Suite à l'annonce du
premier ministre Joseph, plusieurs milliers d'ouvriers se sont rendus à
l'entreprise pour reprendre du travail. Toutefois, les responsables de la
CODEVI les ont renvoyés. Seuls les 30% autorisés par le gouvernement seraient
appelés à la réintégration.
Soulignons que 3 fabriques
de la CODEVI avaient déjà réouvert leurs portes afin de confectionner
d'équipements médicaux, soit des blouses et des cache-nez, avec l'autorisation
gouvernement haïtien, environ une semaine après l'arrêté décrétant l'état
d'urgence sanitaire. Il faut aussi rappeler que 2 de ces 3 usines étaient
toujours destinées à la confection d'équipements médicaux pour des clients qui
se trouvent Etats-Unis d'Amérique.
Il ne vaut même pas la
peine de rappeler le risque de propagation à grande échelle du covid-19 avec la
réouverture des usines. Tout le monde connaît déjà la réponse.
Cependant, il faut se
demander, qu'est-ce-que Haïti va gagner en mettant cette épée de Damoclès sur
sa tête? Est-ce que ces équipements médicaux, voire même certains de ces
équipements médicaux, vont être utilisés pour renforcer le système sanitaire du
pays? Qu'est-ce qui aurait empêché au gouvernement haïtien de placer une
commande auprès de la CODEVI?
Malheureusement, les
"réponses" à ces questions ne sont pas rassurantes.

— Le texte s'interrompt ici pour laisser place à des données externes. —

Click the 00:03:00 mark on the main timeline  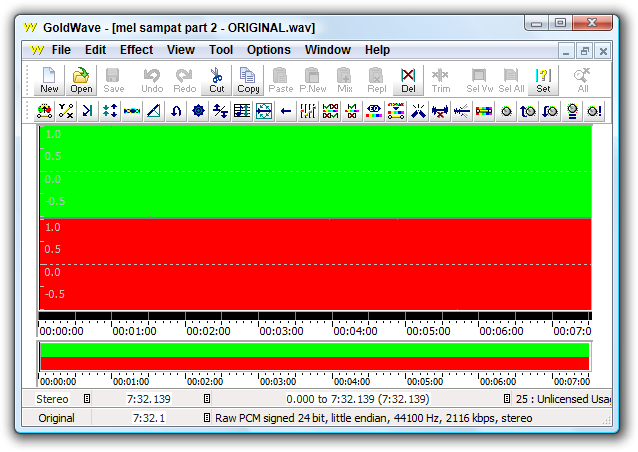coord(281,331)
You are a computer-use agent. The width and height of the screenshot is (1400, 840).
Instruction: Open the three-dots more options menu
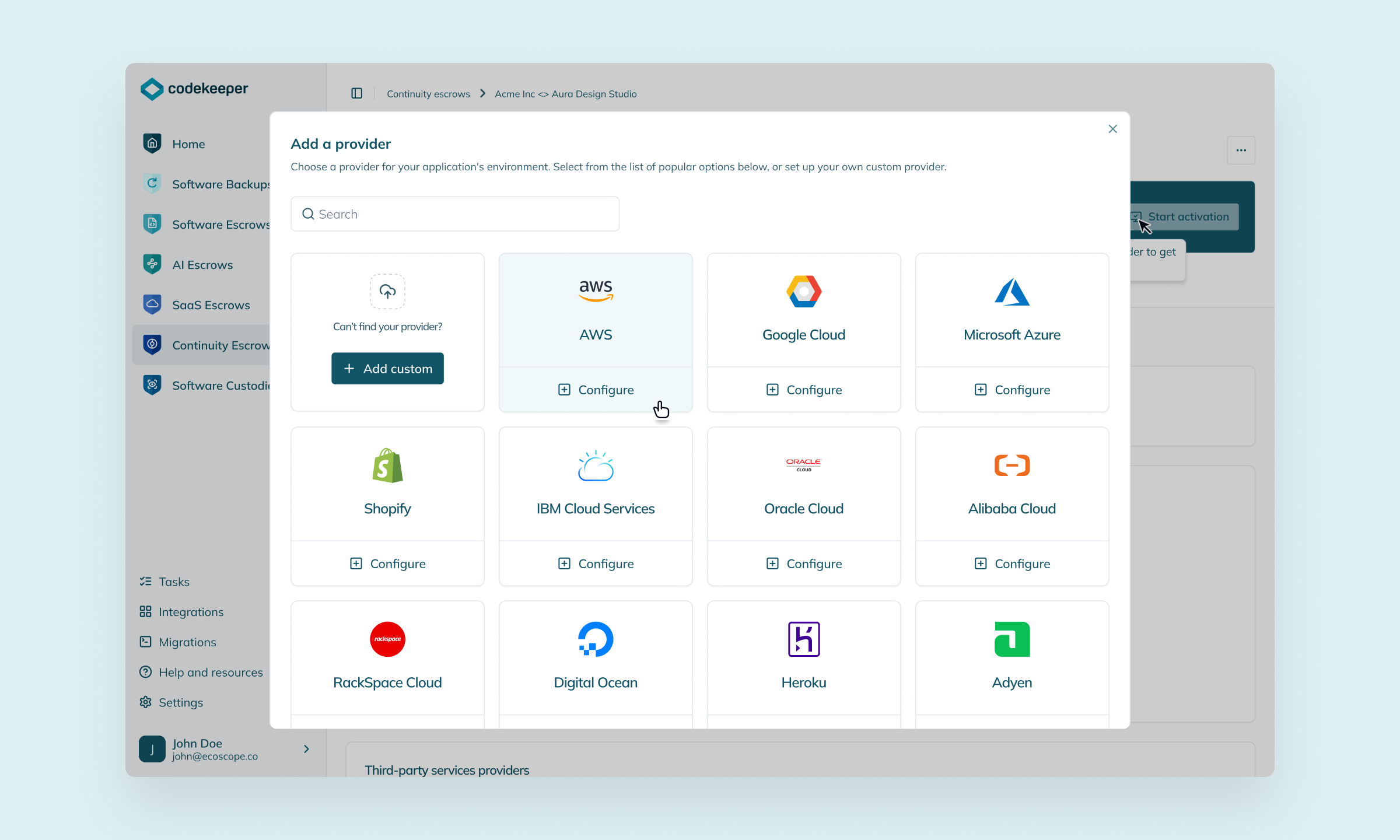[1241, 150]
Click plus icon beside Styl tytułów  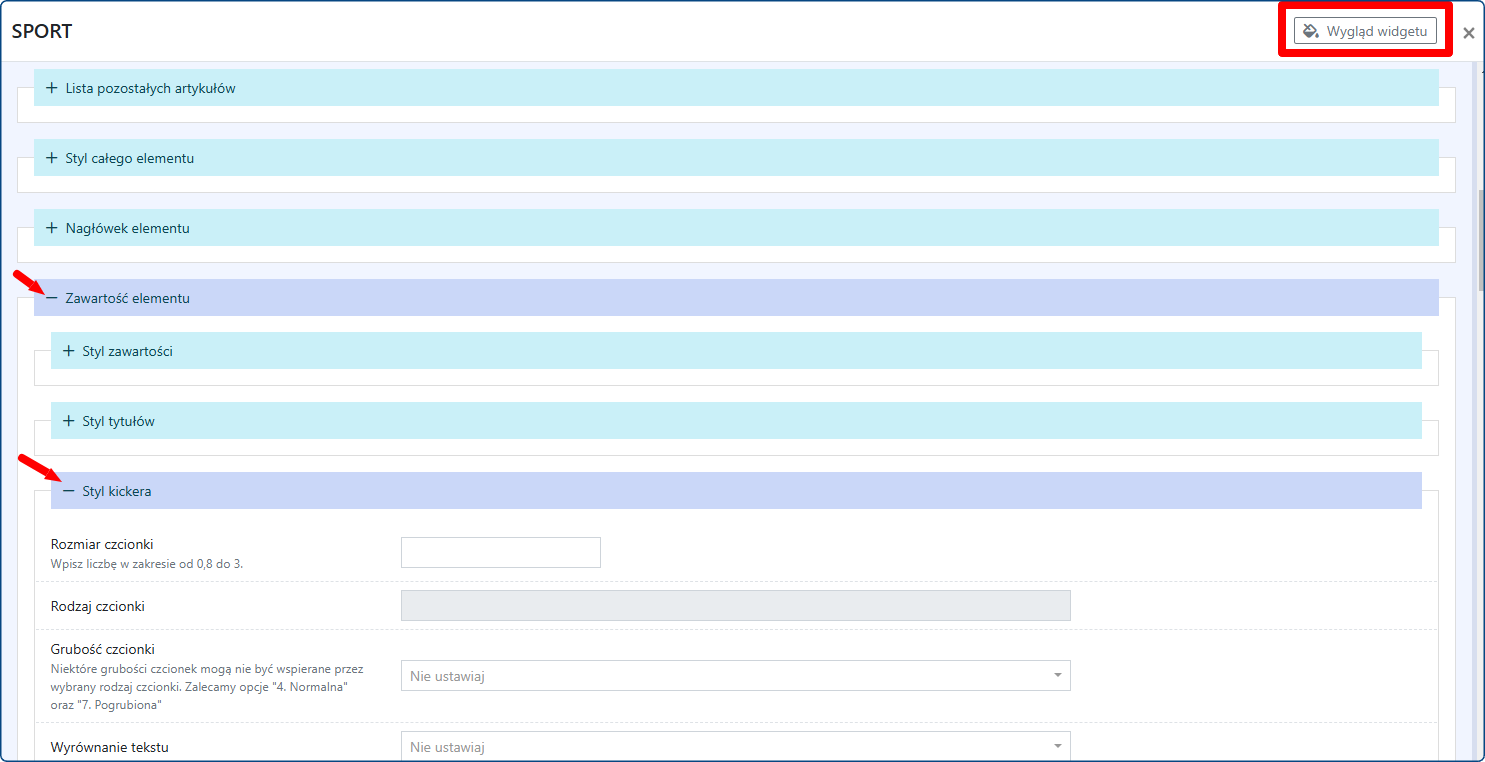(69, 421)
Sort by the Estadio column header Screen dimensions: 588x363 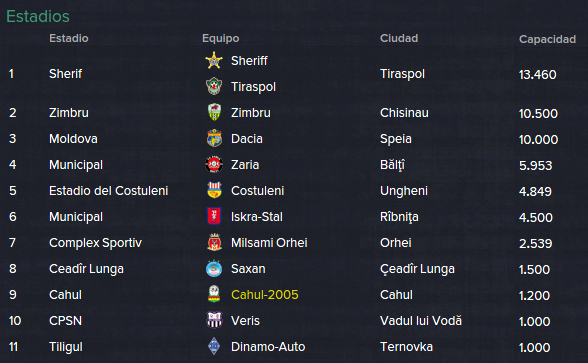(x=69, y=38)
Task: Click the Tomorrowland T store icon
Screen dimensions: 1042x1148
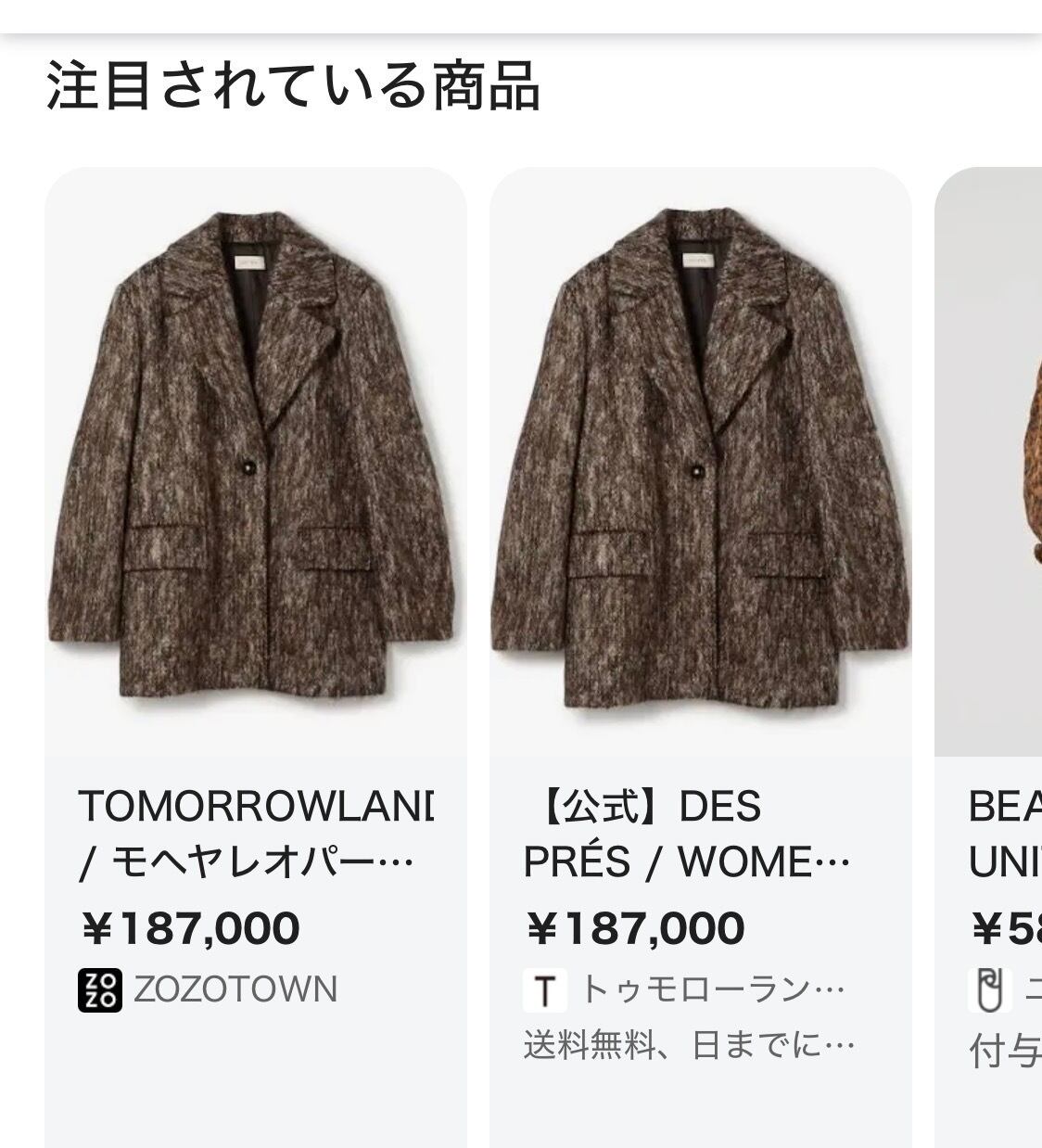Action: (545, 990)

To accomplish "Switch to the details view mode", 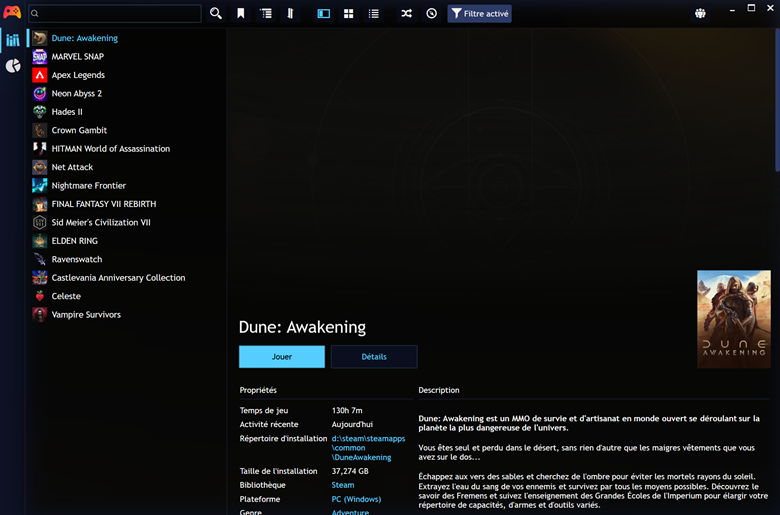I will pyautogui.click(x=324, y=14).
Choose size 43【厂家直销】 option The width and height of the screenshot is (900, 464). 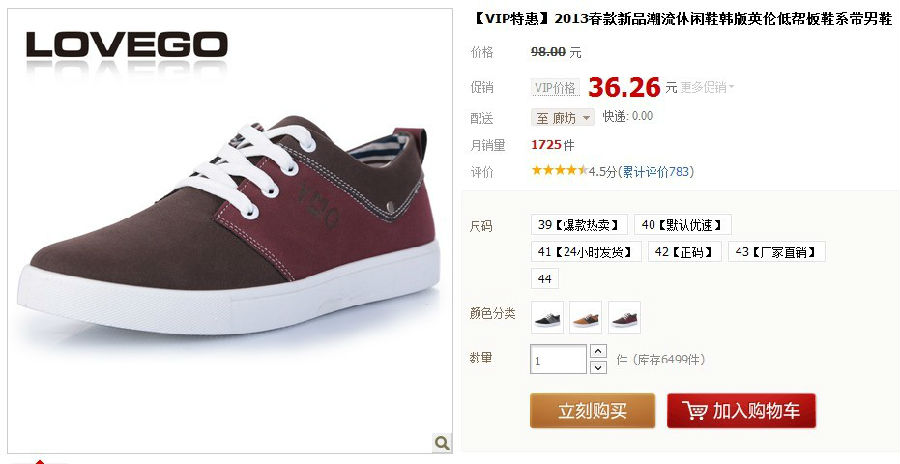pyautogui.click(x=777, y=252)
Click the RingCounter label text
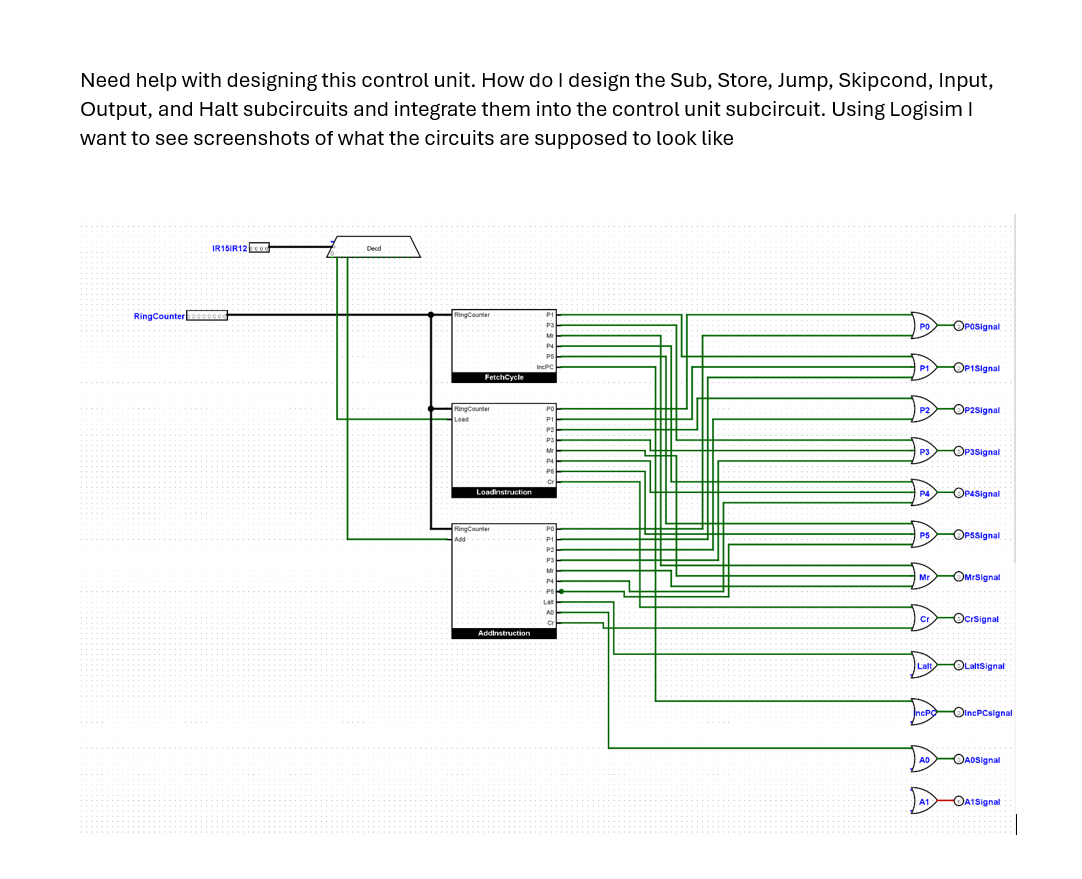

Interrogé par Nord-Est Info
en date du 7 avril 2020, l'administrateur de la CODEVI, Francoeur Joseph n'était
pas en mesure de préciser si le gouvernement haïtien a placé une commande
auprès de la compagnie, malgré notre insistance pour trouver une précision. Il
était plutôt dans le monde de la supposition.
Par contre, pour encourager
les ouvriers à accepter les risques, les responsables de cette compagnie les ont
affirmé que ces équipements sont destinés au personnel médical haïtien.
Rappelons que, depuis
toujours, les productions de la CODEVI sont destinées au marché nord américain,
spécialement les Etats-Unis d'Amérique. Puis, étant une compagnie de la
sous-traitance, elle produit sous commande des clients.
Face à la pandémie du
coronavirus, l’avenir d’Haïti est incertain. L'heure est grave et nécessite des
actions concrètes et responsables. Si les dirigeants veulent donner du
résultat, ils doivent cesser de jouer avec la vie des habitants et diriger ce
pays comme des patriotes, mais pas comme des profiteurs, des corrompus ou des
traîtres.
Pour faire face à cette
pandémie, il y a au moins 3 axes lesquels l'Etat haïtien doit agir. Primo, le
renforcement véritable du système sanitaire du pays. Secundo, l'éducation de la
population. Tertio, accompagnement social/sanction pour les réfractaires.